DIRECTIONS
Could you copy out the lines below exactly as they appear, leaving out the pictures?

=-=-=-=-=

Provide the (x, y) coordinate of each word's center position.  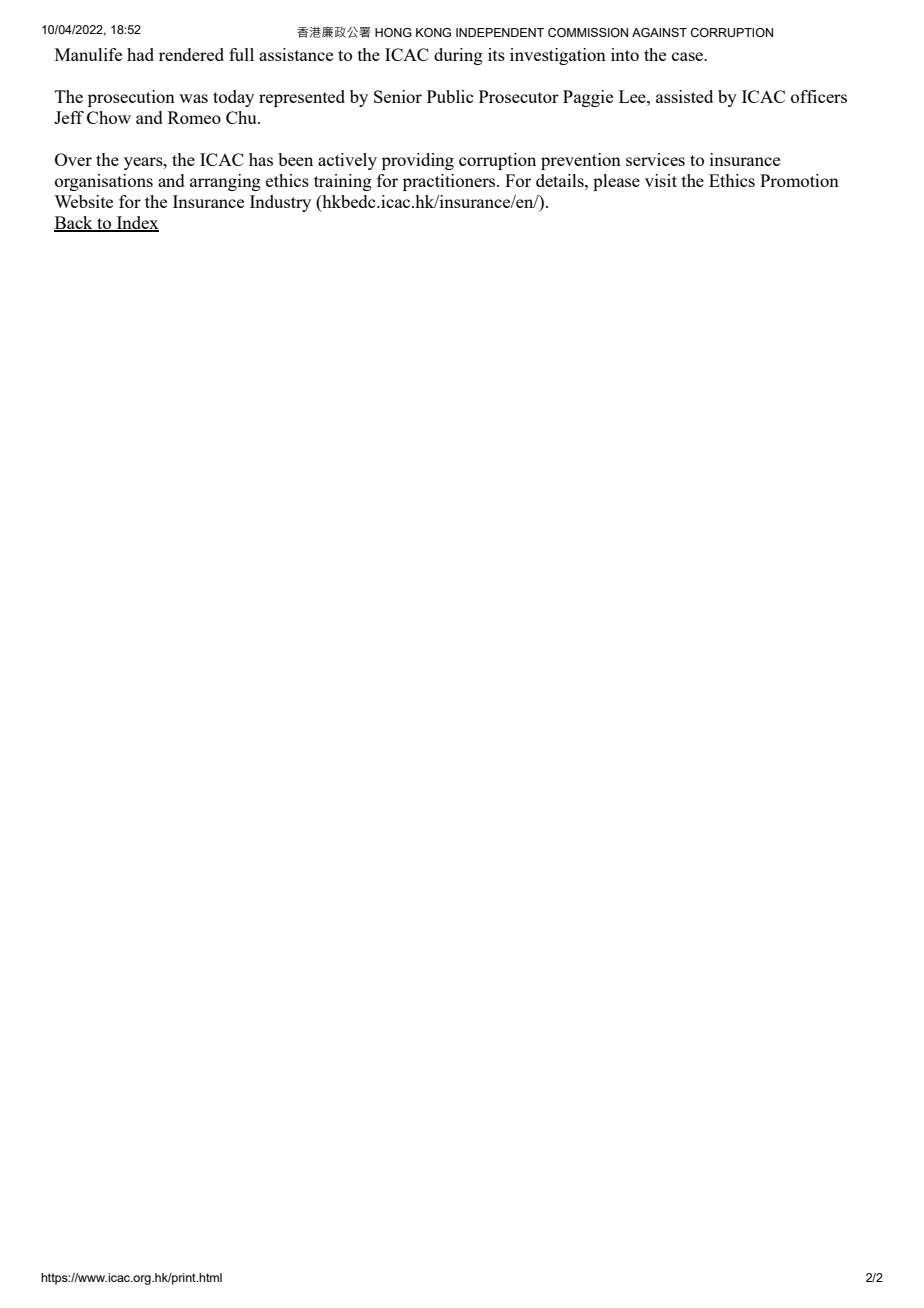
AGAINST (659, 32)
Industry (280, 203)
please (616, 182)
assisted (684, 96)
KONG (433, 32)
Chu (242, 117)
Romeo (194, 117)
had (140, 54)
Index (136, 224)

=-=-=-=-=

SOLUTION BELOW
Provide the (x, y) coordinate of each word's center position.  
AGAINST (659, 32)
Industry (280, 203)
please (616, 182)
assisted (684, 96)
KONG (433, 32)
Chu (242, 117)
Romeo (194, 117)
had (140, 54)
Index (136, 224)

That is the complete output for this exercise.